I don't know yet whether she's the weapon or the reward. Or the mistake I'll make anyway, because I've never been very good at resisting the things that ruin me.
The car slows as we near the address Enzo gave me, and security lights sweep over steel and glass.
Someone is trying to make me look weak. They picked the wrong moment. Because if there's one thing I still know how to do better than anyone, it's turn obsession into power.
The car pulls to a stop, and the noise in my head goes quiet as utter focus settles in.
The dealer's name was Steven. Young. Careful.
Ambitious. Exactly the kind of man I prefer working for me, smart enough to stay alive, hungry enough to listen.
He picked up the coke from Pablo, one of my lieutenants.
Pablo was there when the shipment came in. I was there too.
I remember it clearly.
We tested it together. Clean. No smell of chemicals. No bitterness on the tongue. Nothing raised alarms. From there, it went straight to Steven. No stops. No middlemen. Which means the contamination happened during transport. Someone got to it after it left Pablo's hands.
I step out of the car as Enzo joins me; his expression is already grim.
The building Steven lived in rises in front of us, new construction, glass and steel, trying hard to look more expensive than it is.
Decent. Clean. The kind of place a man rents when he wants to project success without drawing attention.
Exactly what I encourage.
Our dealers don't look desperate. They don't look flashy. They blend into high-end gyms, rooftop bars, and charity galas. They deliver to clients who pay more because they expect better. Dead clients ruin that illusion.
Inside the apartment, Enzo's people are already busy cleaning. The furniture is modern and neutral. No clutter. No chaos. Steven was careful, even in death.
"Timeline?" I look to Enzo.
"Somewhere between three and eight in the morning," he fills me in. "Security cameras show him leaving around nine last night, coming back around one."
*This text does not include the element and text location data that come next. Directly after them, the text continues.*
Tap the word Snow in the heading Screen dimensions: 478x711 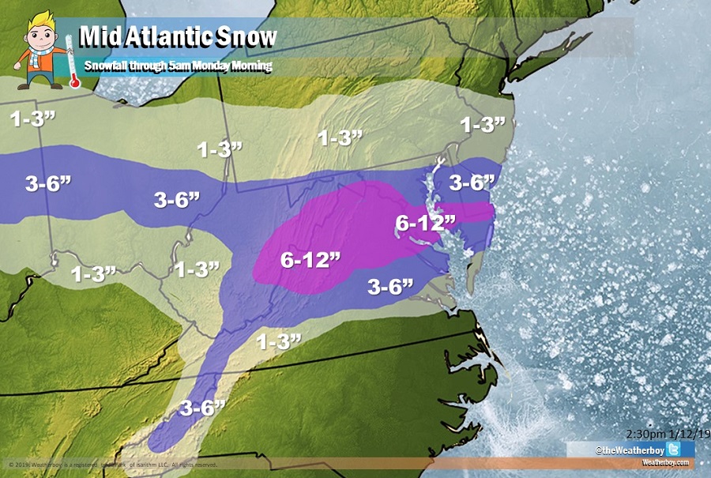pyautogui.click(x=250, y=37)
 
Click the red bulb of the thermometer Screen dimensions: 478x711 pyautogui.click(x=73, y=81)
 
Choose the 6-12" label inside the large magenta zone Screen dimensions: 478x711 pyautogui.click(x=310, y=258)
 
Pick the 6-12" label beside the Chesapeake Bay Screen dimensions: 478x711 pyautogui.click(x=426, y=224)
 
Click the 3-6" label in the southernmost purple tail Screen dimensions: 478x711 pyautogui.click(x=202, y=408)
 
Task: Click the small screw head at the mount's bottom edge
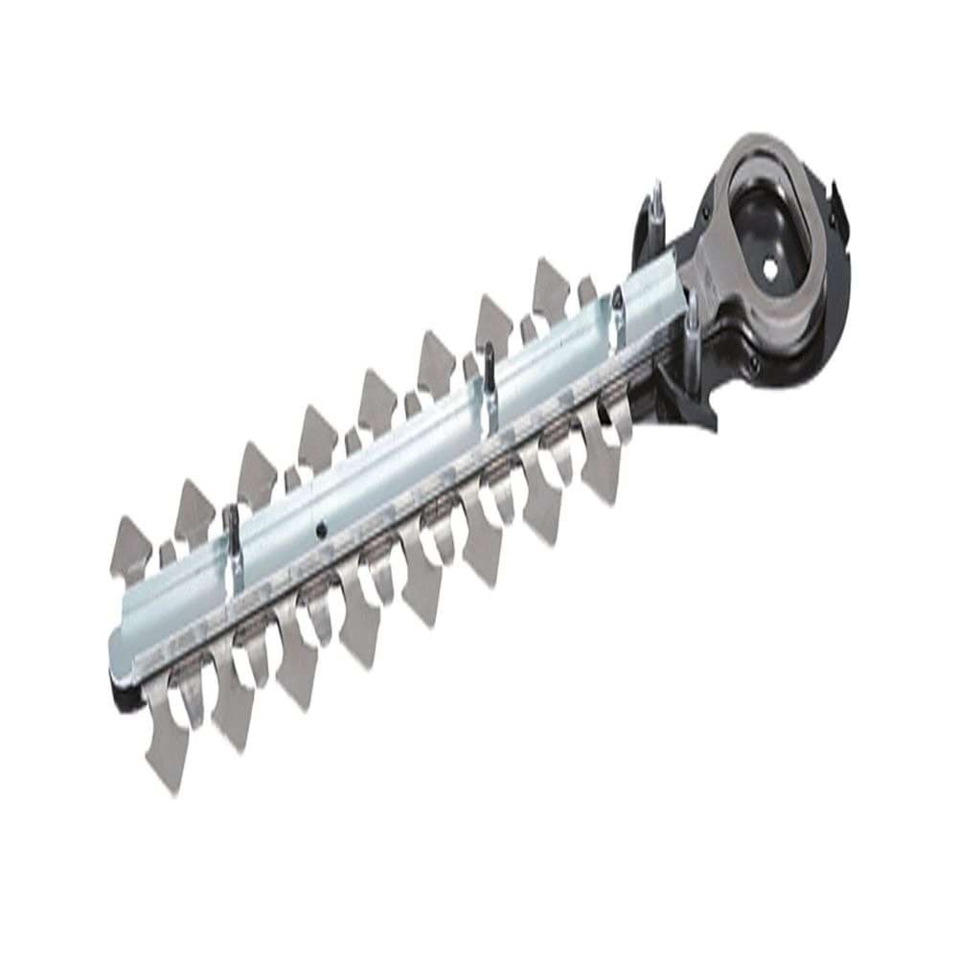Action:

"Was he out doing deliveries?"
"Checking right now," Bello holds up what I'm guessing is Steven's phone.
I walk slowly through the living space, cataloging details. Windows. Door locks. The counter where the product would have been set down. This wasn't a smash-and-grab. This was intimate.
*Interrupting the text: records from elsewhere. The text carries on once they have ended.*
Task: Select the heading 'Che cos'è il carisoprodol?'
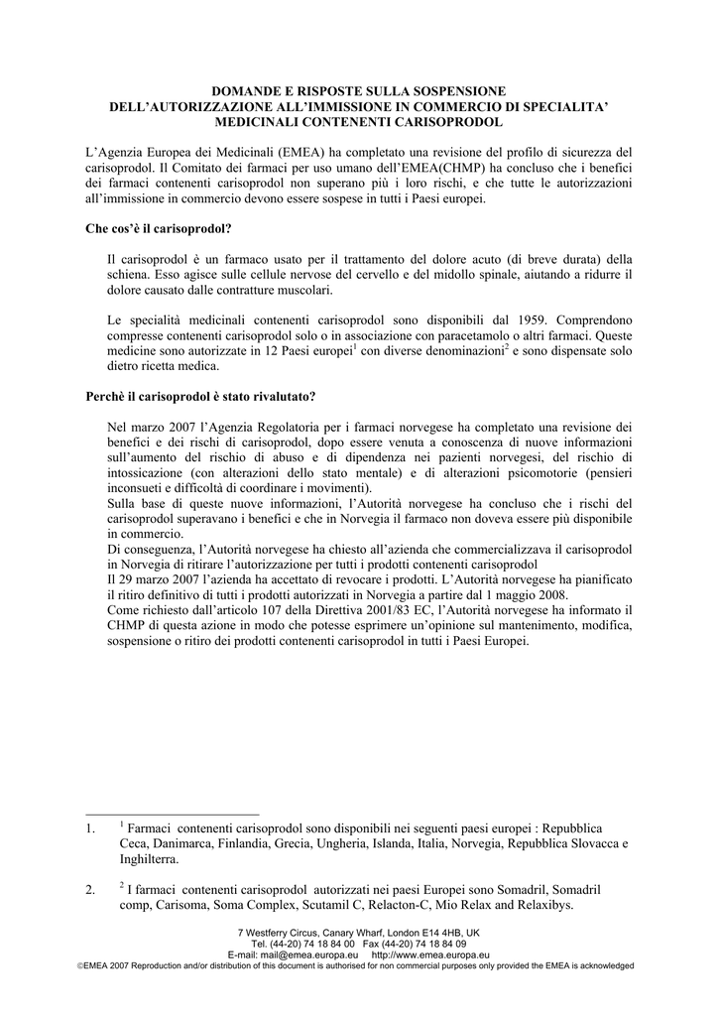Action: [159, 229]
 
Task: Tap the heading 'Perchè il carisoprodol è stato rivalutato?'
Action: [201, 397]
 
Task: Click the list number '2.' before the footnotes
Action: [92, 890]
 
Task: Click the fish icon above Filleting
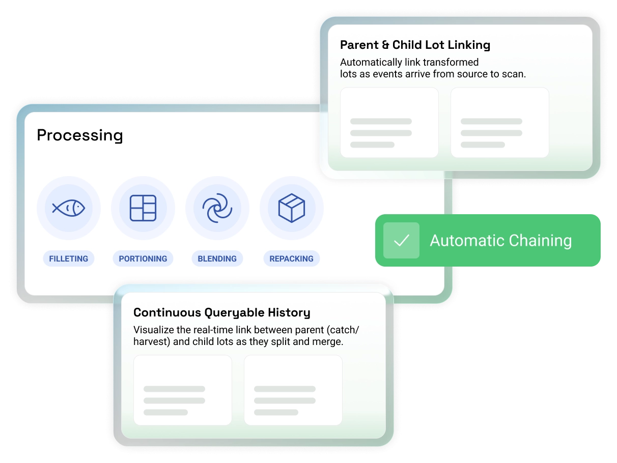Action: [69, 208]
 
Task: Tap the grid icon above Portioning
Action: [143, 208]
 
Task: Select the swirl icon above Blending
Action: [217, 208]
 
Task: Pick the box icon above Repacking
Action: [292, 208]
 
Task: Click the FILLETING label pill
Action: [69, 258]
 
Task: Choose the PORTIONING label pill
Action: [143, 258]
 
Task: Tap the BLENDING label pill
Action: [217, 258]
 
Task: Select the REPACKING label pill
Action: [292, 258]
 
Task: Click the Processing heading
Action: [80, 135]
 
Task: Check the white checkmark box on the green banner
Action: [401, 240]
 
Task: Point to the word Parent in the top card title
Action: [359, 45]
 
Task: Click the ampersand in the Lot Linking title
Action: [385, 45]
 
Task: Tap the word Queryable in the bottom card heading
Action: [234, 313]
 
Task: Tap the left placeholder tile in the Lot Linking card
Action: [389, 123]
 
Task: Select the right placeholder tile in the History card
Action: [293, 390]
"He trusted someone," I venture.
"Yes," Enzo agrees. "Or someone made sure he didn't notice."
I stop near the kitchen, staring at the empty counter; the absence is louder than anything else in the room.
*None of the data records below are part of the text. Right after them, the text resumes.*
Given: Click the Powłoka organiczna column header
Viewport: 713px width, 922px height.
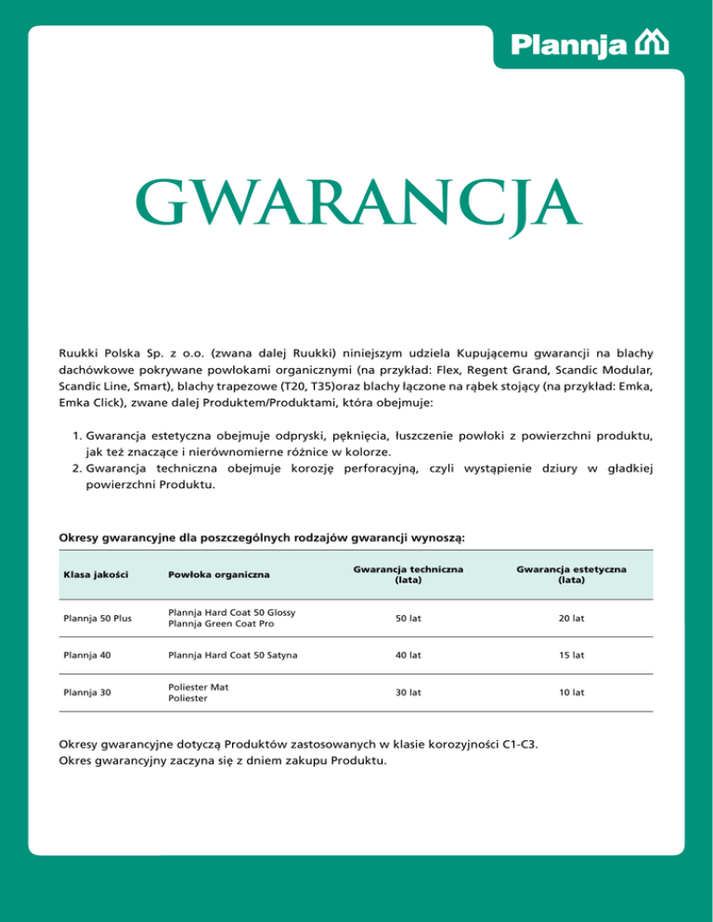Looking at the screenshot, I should coord(219,576).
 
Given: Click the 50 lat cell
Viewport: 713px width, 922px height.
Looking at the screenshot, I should coord(408,618).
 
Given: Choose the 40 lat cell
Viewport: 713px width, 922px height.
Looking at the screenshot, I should coord(408,655).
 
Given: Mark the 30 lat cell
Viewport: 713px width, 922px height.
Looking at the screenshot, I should coord(408,692).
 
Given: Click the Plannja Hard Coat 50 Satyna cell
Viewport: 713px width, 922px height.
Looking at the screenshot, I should coord(233,655).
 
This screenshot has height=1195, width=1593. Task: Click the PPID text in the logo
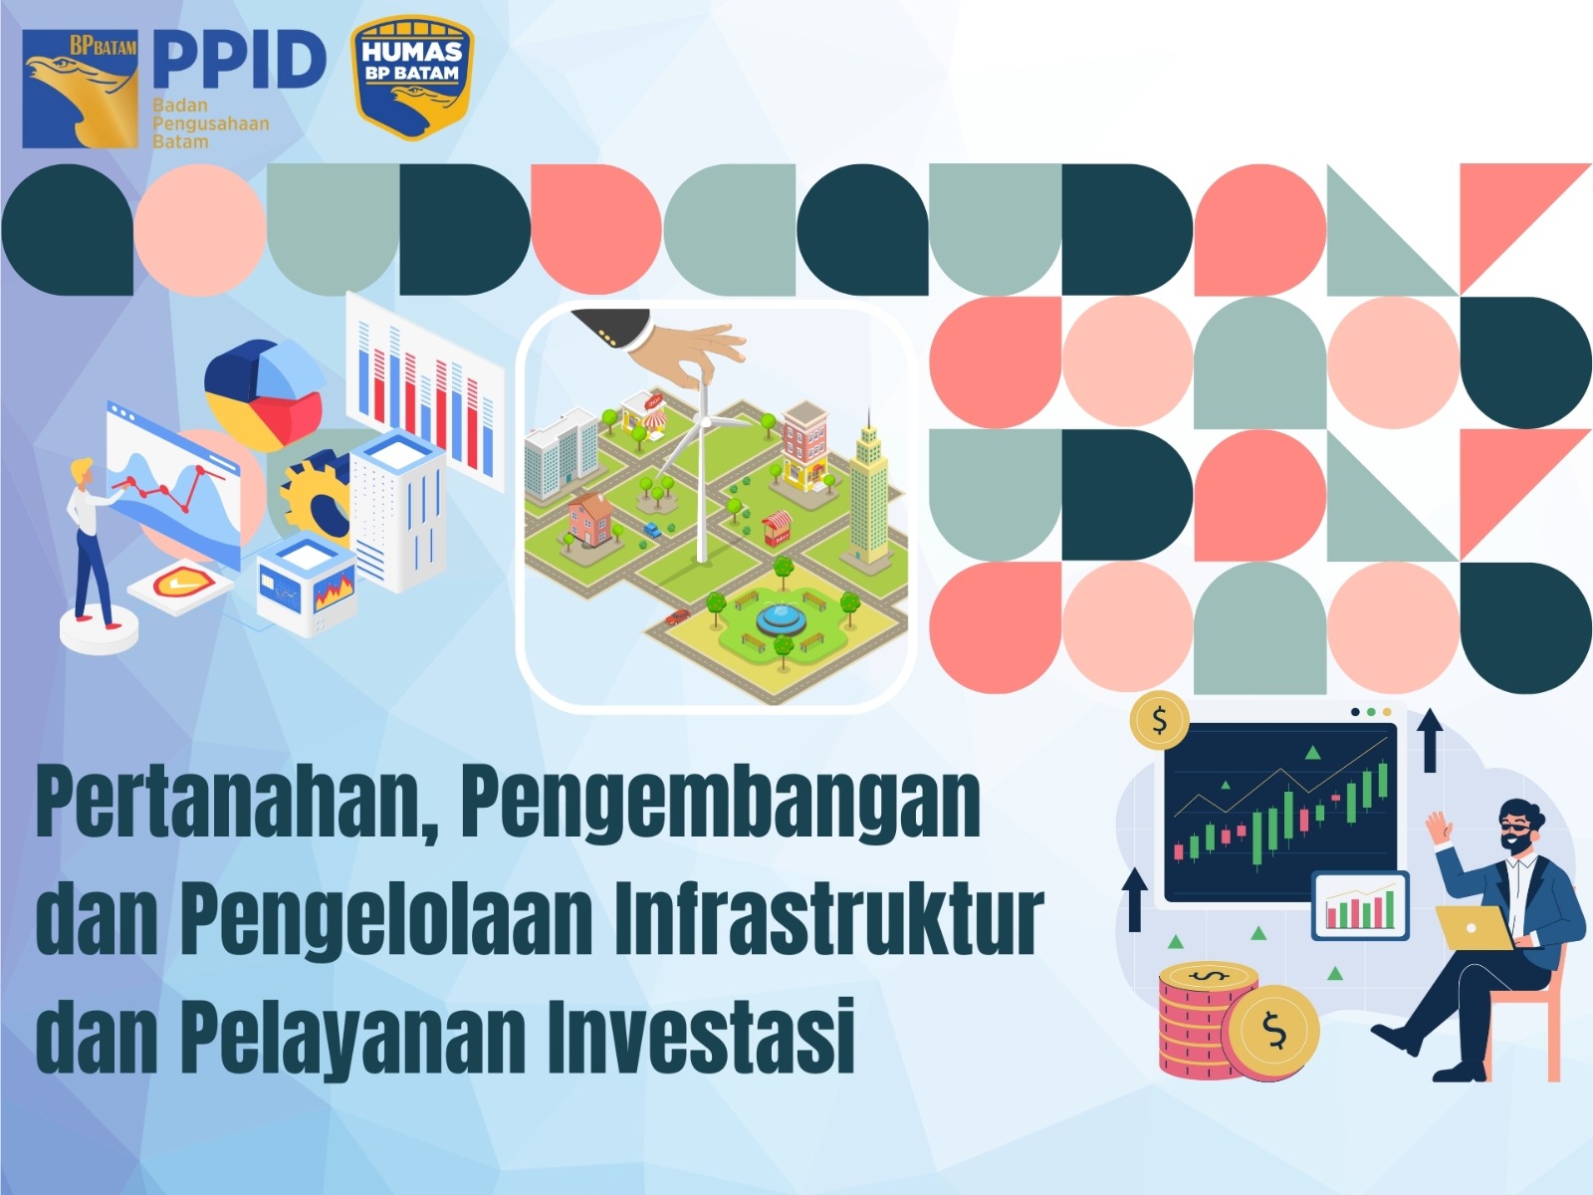click(x=240, y=61)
"This wasn't meant to wipe us out," I continue. "If it were, they'd have laced the entire stash."
"They want fear," Enzo speculates. "Selective damage. Bodies that point back to you."
I nod in agreement. "They're not attacking my money. They're attacking my reputation."
That fact alone is telling. This isn't random violence. This is someone who understands how power actually works. Someone patient. Someone with history. Someone who wants me looking everywhere at once.
I think of Jenna again, but this time, I push the thought aside deliberately.
Later.
Right now, I have a trail to follow.
"Lock this place down," I tell Enzo. "Find out who Steven saw in the last forty-eight hours. Anyone who touched that product. Anyone who breathed near it."
He nods. "Already in motion."
Bello clears his throat as he enters. "There's something else."
I turn slowly, giving him my full attention. Bello doesn't interrupt unless it matters.
"The entertainer," he continues. "And Mia Pascale. Both are low-level famous. Enough name recognition to get press. Enough relevance to raise eyebrows."